▶ [Source information]:
=== Begin Enclosure ===

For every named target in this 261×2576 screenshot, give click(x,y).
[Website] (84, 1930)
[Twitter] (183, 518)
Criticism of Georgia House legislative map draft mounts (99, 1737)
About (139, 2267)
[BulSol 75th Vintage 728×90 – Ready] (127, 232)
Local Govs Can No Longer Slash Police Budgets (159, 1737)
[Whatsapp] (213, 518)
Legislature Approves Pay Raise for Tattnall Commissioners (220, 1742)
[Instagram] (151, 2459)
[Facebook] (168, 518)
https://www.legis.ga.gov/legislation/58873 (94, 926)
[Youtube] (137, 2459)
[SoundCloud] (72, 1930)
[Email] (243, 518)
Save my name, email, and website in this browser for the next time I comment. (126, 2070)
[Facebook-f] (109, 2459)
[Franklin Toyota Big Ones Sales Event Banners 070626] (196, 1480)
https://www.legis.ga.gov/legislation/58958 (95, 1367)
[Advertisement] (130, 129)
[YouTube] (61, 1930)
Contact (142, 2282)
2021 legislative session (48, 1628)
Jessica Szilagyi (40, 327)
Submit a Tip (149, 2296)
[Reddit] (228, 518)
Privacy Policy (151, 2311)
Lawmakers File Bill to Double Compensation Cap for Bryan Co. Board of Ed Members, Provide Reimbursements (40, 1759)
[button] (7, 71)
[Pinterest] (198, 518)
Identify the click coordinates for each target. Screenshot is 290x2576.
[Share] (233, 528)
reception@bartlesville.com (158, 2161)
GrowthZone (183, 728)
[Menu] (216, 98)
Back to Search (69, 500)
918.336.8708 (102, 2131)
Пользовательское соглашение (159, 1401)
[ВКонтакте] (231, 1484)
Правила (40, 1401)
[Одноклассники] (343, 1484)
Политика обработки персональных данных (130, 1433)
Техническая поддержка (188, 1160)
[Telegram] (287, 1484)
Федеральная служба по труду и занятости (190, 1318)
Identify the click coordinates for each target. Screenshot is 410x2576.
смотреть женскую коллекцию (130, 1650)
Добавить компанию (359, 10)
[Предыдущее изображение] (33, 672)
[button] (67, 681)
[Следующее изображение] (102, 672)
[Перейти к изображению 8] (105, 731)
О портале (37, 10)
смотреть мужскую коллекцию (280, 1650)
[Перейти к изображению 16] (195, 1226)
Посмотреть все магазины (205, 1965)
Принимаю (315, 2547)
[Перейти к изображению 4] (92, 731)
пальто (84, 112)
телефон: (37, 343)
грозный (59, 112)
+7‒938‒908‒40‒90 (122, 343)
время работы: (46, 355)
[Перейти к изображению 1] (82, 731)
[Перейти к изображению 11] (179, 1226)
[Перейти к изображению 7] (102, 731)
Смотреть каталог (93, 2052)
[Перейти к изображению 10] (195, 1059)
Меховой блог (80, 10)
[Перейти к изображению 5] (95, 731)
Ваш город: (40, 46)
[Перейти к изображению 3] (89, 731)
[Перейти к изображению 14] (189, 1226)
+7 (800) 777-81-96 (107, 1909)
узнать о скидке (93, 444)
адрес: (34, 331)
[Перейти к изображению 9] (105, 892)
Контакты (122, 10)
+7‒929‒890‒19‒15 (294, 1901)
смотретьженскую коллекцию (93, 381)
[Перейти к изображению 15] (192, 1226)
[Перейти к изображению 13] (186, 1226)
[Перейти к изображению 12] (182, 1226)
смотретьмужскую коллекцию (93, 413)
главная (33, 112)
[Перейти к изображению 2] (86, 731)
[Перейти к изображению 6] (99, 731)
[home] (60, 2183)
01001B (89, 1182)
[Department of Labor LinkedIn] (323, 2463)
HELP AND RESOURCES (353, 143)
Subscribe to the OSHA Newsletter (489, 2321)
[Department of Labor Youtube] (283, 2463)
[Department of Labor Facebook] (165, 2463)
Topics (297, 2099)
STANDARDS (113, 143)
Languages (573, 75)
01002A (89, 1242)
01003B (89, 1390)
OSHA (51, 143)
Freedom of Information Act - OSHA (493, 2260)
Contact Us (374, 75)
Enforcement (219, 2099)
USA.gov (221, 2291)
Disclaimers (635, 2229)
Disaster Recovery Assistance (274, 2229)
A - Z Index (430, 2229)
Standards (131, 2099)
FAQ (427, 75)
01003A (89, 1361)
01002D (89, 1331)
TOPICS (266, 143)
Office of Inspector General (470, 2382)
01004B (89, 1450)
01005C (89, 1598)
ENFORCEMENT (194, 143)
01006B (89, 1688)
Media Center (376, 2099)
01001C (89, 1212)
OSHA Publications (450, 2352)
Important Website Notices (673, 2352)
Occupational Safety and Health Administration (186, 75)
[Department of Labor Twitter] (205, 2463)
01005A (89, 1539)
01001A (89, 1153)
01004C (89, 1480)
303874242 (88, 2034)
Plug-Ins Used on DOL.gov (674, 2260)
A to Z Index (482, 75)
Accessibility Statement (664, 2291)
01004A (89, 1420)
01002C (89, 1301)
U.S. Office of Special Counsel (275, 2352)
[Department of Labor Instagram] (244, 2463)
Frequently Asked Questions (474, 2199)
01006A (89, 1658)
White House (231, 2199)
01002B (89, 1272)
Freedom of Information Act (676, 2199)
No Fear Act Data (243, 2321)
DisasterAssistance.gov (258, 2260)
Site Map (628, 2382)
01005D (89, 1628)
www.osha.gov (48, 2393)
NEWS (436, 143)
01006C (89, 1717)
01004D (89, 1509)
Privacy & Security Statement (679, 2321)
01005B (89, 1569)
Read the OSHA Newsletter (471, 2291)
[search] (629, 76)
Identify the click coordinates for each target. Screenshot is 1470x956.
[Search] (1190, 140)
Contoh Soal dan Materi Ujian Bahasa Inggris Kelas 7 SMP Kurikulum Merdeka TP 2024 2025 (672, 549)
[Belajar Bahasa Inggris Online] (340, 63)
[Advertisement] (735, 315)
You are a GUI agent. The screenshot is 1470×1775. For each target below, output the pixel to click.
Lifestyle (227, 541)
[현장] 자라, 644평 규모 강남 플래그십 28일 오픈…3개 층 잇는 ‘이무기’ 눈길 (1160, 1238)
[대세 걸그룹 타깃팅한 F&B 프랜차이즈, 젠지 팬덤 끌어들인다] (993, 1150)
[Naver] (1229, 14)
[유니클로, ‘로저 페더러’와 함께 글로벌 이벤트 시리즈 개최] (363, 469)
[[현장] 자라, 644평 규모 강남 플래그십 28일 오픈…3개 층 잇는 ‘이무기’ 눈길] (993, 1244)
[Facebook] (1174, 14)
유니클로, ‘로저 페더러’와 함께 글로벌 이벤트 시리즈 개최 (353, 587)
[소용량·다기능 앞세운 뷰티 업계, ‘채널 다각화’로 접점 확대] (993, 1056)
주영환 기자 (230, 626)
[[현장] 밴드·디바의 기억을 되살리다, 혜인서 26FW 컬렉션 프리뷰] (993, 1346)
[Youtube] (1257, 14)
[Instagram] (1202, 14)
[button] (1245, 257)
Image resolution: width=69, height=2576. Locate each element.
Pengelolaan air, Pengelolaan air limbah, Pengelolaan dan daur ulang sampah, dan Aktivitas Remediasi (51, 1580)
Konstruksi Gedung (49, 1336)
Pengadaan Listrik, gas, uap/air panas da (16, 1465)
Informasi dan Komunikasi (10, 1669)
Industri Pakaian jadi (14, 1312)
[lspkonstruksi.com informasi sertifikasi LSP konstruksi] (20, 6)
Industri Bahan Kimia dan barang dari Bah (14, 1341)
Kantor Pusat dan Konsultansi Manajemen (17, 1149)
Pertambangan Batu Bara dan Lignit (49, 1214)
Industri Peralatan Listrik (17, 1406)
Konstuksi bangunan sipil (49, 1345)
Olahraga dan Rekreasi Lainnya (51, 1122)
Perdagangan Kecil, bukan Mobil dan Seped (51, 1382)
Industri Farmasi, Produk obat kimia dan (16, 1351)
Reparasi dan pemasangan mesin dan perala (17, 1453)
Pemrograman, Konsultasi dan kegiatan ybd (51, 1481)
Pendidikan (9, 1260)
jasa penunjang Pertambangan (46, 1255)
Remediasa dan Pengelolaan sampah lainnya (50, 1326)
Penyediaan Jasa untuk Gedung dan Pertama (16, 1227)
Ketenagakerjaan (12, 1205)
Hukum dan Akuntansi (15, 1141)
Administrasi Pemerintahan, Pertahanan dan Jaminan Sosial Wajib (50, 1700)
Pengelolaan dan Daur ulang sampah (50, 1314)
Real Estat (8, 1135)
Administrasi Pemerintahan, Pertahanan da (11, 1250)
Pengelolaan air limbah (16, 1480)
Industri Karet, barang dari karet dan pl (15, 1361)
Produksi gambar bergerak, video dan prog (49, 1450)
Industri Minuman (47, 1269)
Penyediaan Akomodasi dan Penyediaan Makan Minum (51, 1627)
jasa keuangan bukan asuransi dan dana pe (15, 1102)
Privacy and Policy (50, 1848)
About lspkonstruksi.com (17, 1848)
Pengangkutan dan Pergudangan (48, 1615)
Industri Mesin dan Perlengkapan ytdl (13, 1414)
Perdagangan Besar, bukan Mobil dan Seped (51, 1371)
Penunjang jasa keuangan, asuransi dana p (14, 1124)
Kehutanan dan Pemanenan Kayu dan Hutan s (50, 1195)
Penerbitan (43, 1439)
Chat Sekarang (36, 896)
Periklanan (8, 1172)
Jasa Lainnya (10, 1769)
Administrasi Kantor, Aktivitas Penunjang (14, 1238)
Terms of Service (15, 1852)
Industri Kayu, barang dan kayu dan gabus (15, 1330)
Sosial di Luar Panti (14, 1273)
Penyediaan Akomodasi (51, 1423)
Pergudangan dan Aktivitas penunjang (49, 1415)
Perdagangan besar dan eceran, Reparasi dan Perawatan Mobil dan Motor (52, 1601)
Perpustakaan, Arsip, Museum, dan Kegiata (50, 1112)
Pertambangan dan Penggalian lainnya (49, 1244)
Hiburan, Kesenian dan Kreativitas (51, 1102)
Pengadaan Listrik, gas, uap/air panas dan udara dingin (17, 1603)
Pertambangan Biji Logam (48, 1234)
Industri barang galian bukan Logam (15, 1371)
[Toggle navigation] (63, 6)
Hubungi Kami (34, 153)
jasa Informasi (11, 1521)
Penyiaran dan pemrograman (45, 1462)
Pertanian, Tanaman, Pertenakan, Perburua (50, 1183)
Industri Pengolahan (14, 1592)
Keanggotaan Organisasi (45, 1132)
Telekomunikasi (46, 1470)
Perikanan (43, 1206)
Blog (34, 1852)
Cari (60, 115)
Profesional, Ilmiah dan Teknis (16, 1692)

=== End Enclosure ===

For the listing above, work out how many lines contain the string "Administrasi" and return only that figure.

3